In practice, these punishments were almost never invoked in Orthodox Judaism, and existed mainly as a deterrent and to indicate the seriousness of the sins for which they were prescribed. The rules of evidence and other safeguards that the Torah provides to protect the accused made it all but impossible to actually invoke these penalties. The system of judicial punishments could become brutal and barbaric unless administered in an atmosphere of the highest morality and piety. When these standards declined among the Jewish people, the Sanhedrin (The Supreme Council and Tribunal of the Jews during postexilic times headed by a High Priest and having religious, civil, and criminal jurisdiction), voluntarily abolished this system of penalties.
In Conservative Judaism, the death penalty was the subject of a responsum by its Committee on Jewish Law and Standeards, which has gone on record as opposing the modern institution of the death penalty:
"The Talmud ruled out the admissibility of circumstantial evidence in cases which involved a capital crime. Two witnesses were required to testify that they saw the action with their own eyes. A man could not be found guilty of a capital crime through his own confession or through the testimony of immediate members of his family. The rabbis demanded a condition of cool premeditation in the act of crime before they would sanction the death penalty; the specific test on which they insisted was that the criminal be warned prior to the crime, and that the criminal indicate by responding to the warning, that he is fully aware of his deed, but that he is determined to go through with it. In effect, this did away with the application of the death penalty. The rabbis were aware of this, and they declared openly that they found capital punishment repugnant to them. There is another reason which argues for the abolition of capital punishment. It is the fact of human fallibility. Too often, we learn of people who were convicted of crimes, and only later are new facts uncovered by which their innocence is established. The doors of the jail can be opened; in such cases, we can partially undo the injustice. But the dead cannot be brought back to life again. We regard all forms of capital punishment as barbaric and obsolete.”
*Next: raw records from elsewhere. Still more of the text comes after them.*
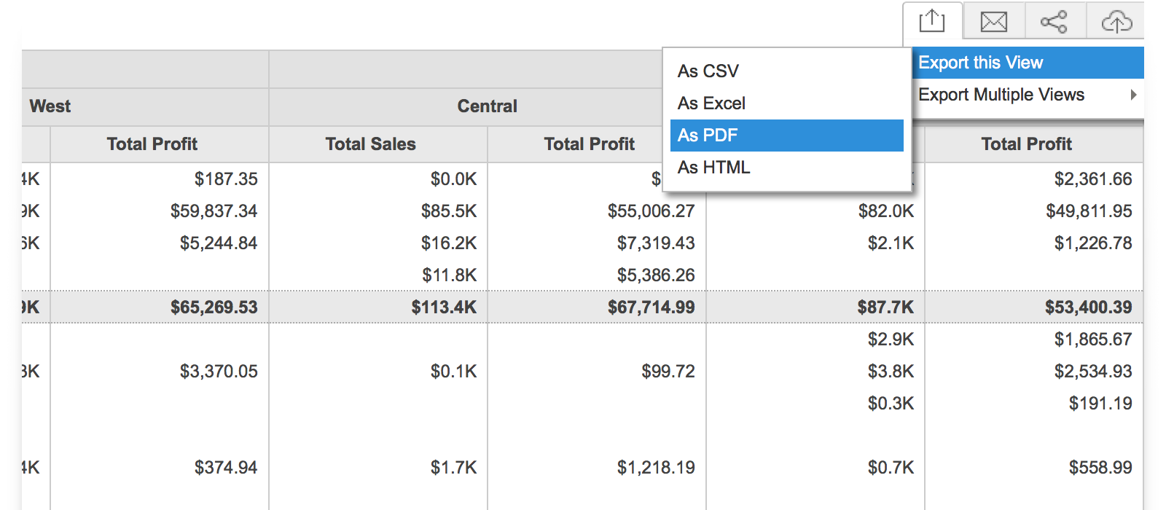
Task: Click the $59,837.34 profit cell
Action: tap(214, 211)
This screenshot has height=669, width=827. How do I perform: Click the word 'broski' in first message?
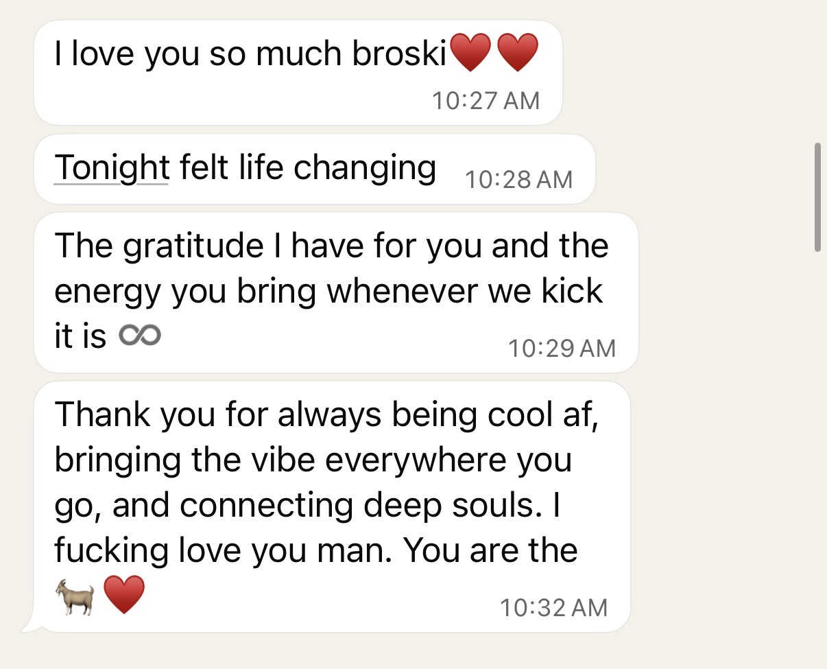pyautogui.click(x=400, y=54)
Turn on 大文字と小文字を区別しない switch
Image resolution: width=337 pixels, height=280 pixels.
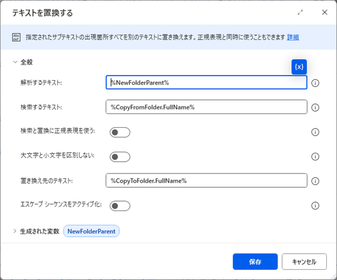(120, 157)
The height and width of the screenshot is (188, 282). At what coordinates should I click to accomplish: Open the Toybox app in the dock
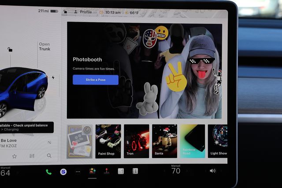point(92,171)
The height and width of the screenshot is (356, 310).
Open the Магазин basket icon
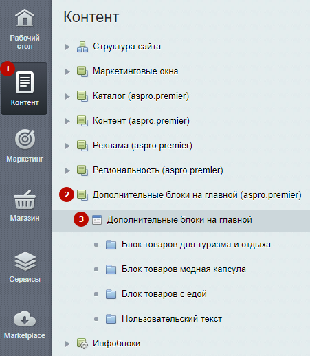click(x=25, y=199)
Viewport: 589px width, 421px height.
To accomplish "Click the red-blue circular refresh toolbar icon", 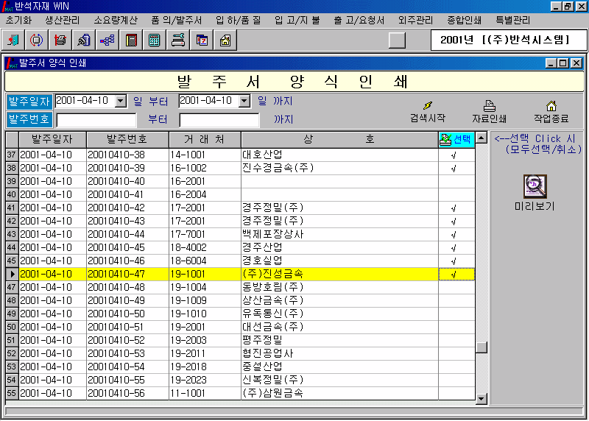I will point(36,40).
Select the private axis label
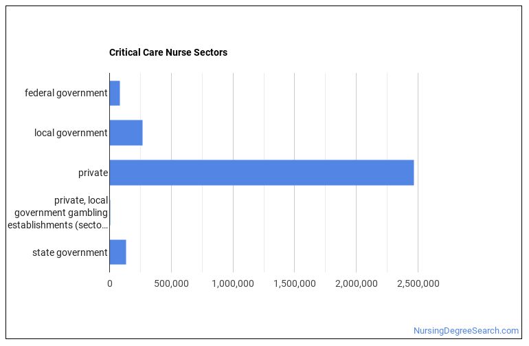This screenshot has height=346, width=529. [93, 173]
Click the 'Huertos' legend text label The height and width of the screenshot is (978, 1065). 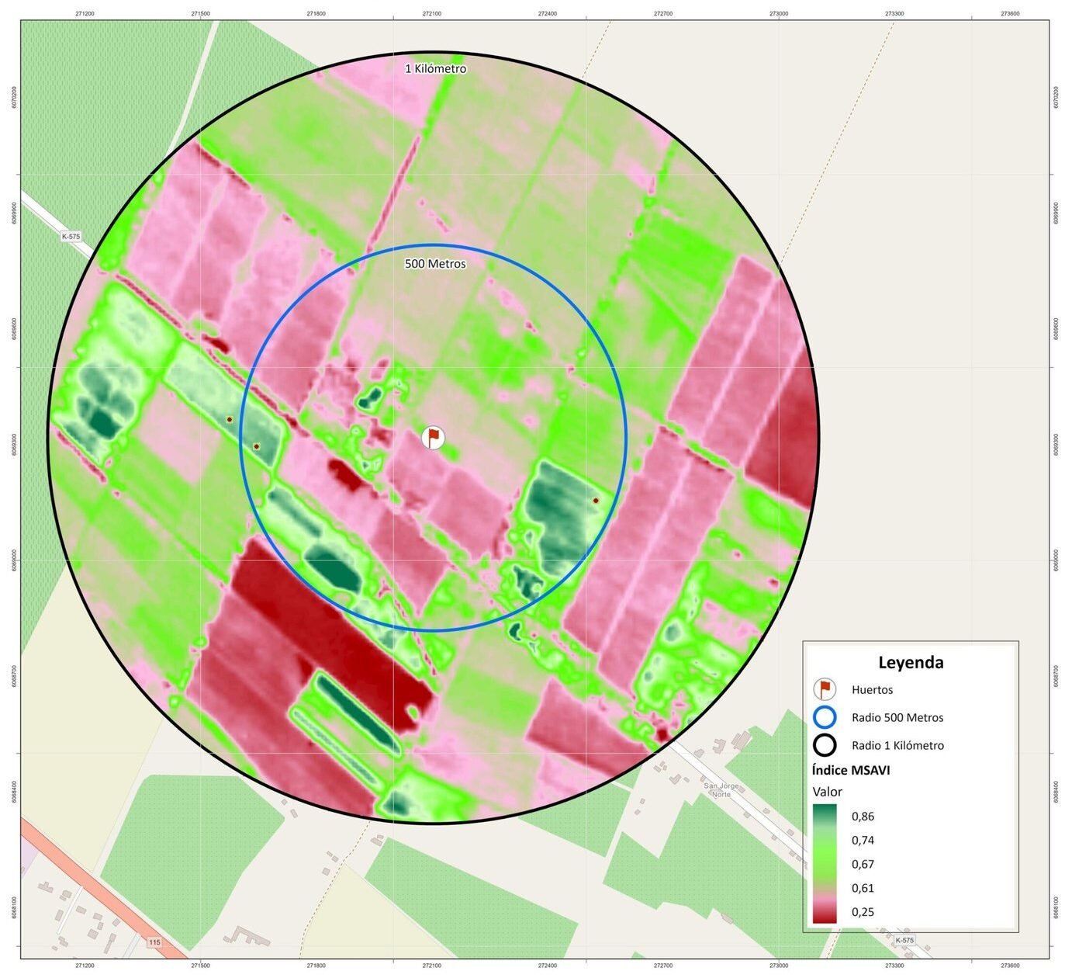[872, 689]
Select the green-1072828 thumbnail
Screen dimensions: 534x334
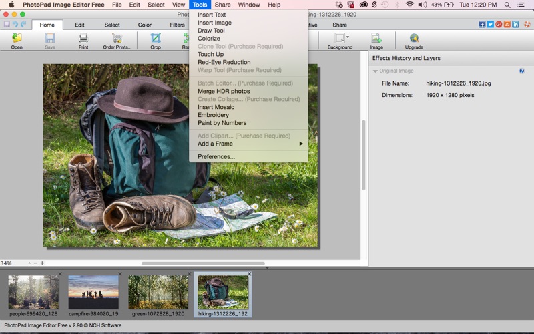[158, 292]
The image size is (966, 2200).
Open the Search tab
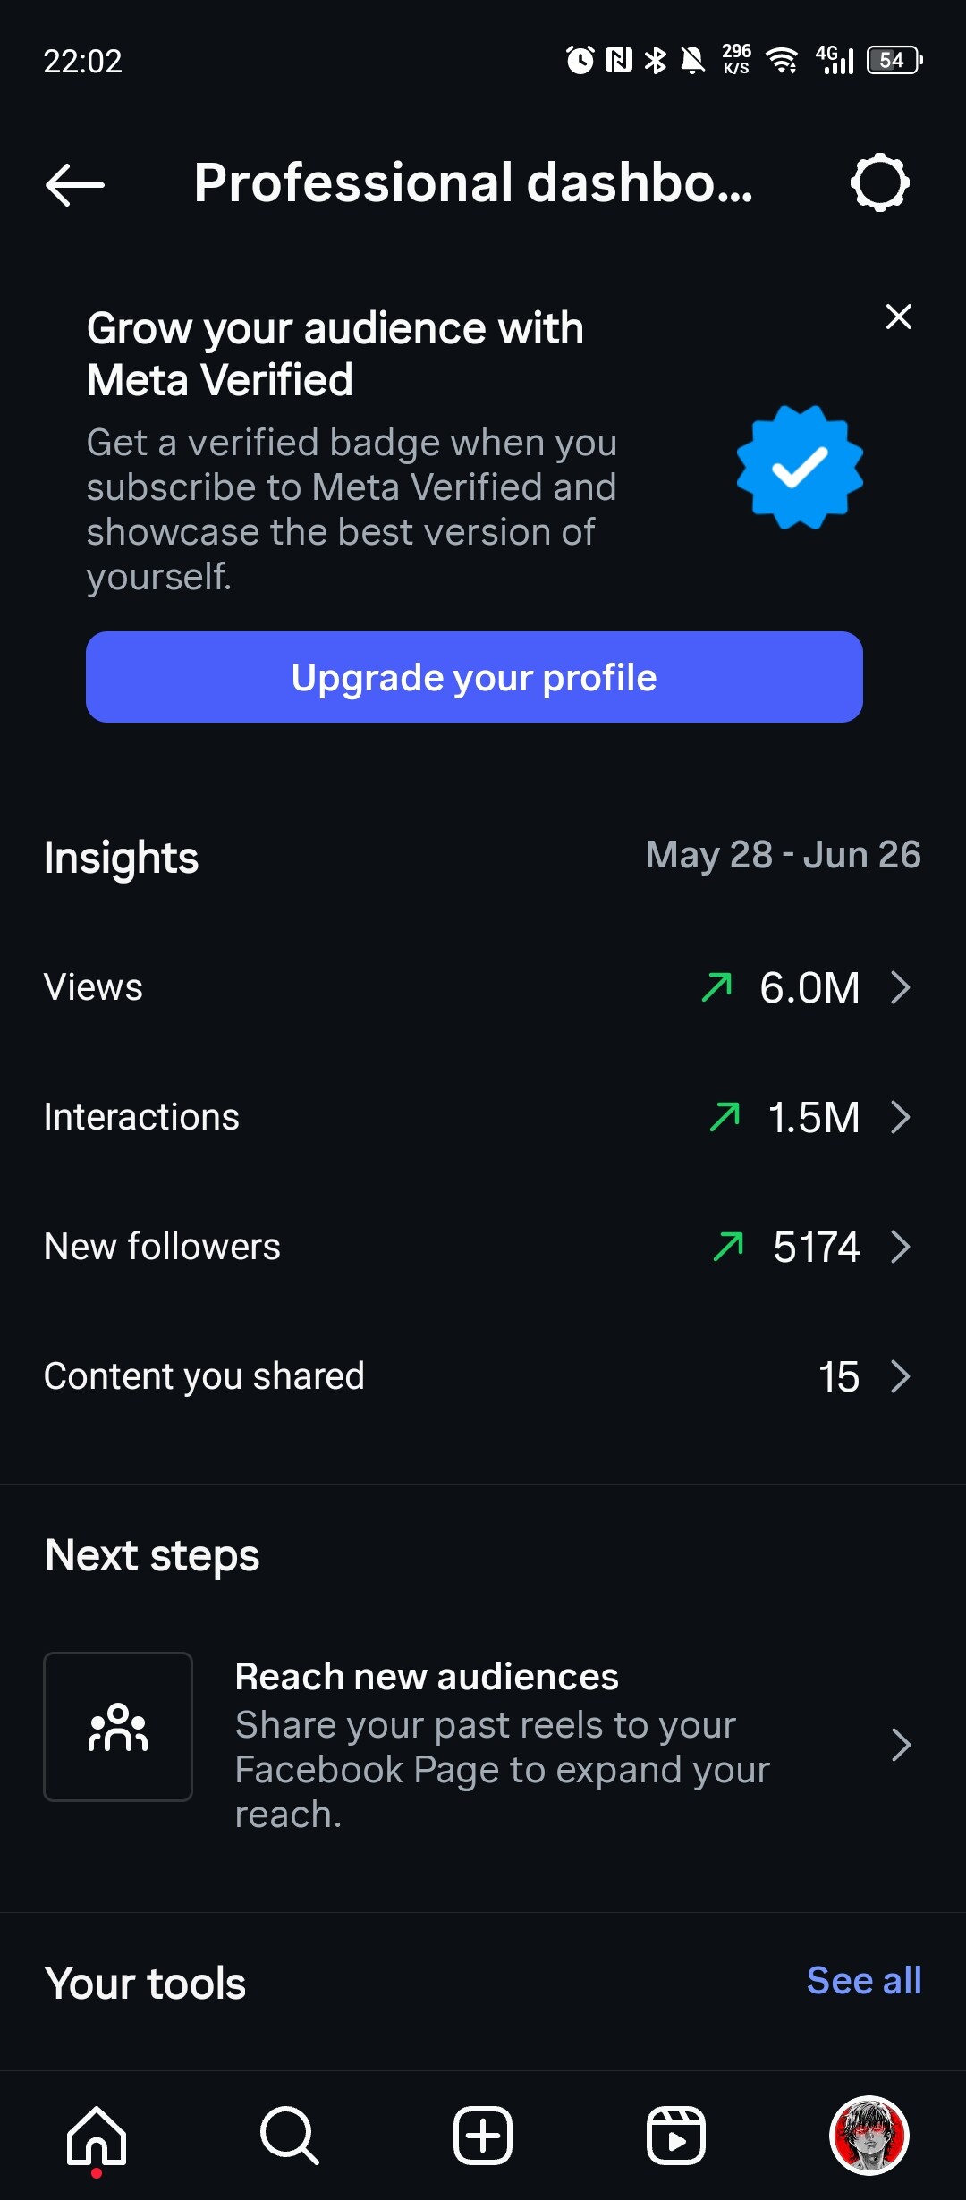[290, 2136]
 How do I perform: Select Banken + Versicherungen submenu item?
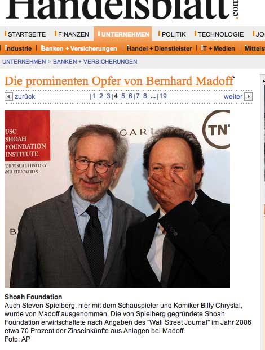pos(79,48)
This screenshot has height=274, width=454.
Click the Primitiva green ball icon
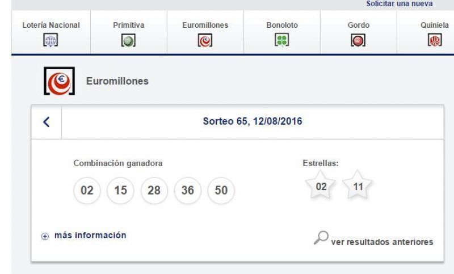(128, 40)

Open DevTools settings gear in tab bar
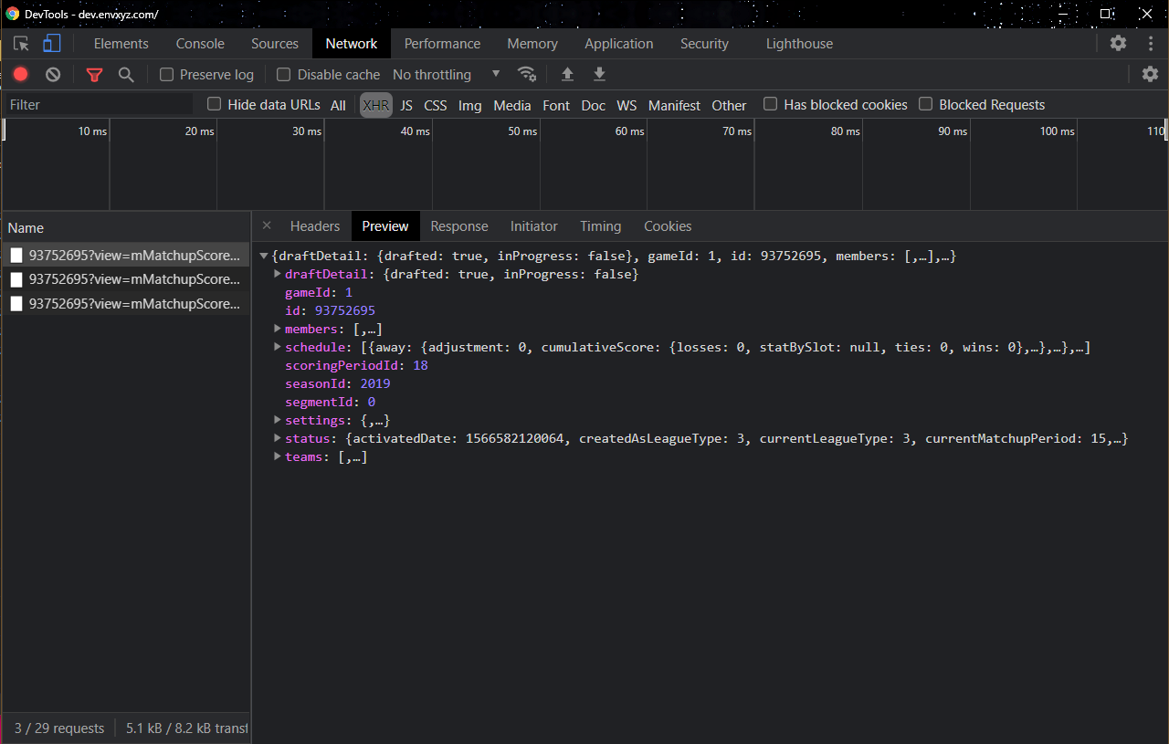[x=1118, y=44]
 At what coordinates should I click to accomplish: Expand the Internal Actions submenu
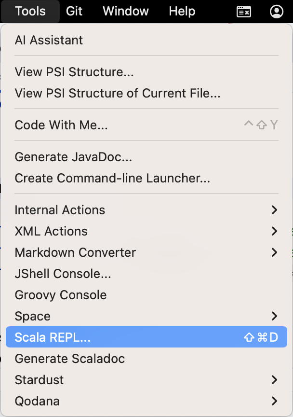(60, 210)

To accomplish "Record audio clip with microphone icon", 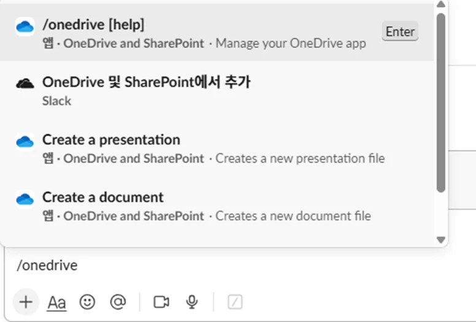I will (192, 302).
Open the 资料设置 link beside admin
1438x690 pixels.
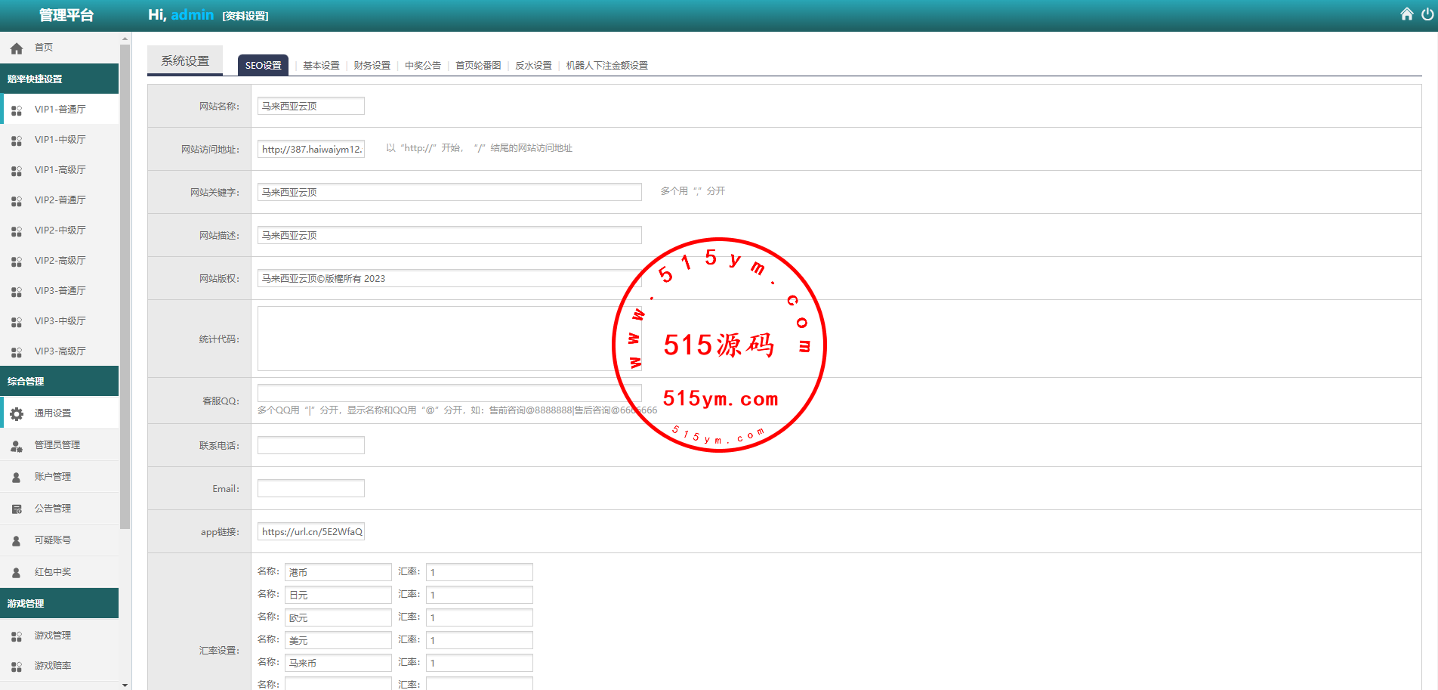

Since 1959, the Central Conference of American Rabbis and the Union of Reform Judaism have formally opposed the death penalty. The Central Conference also resolved in 1979 that "both in concept and in practice, Jewish tradition found capital punishment repugnant", and there is no persuasive evidence "that capital punishment serves as a deterrent to crime".
In the light of the above, we may safely conclude that capital punishment must be considered inhuman, barbaric and obsolete.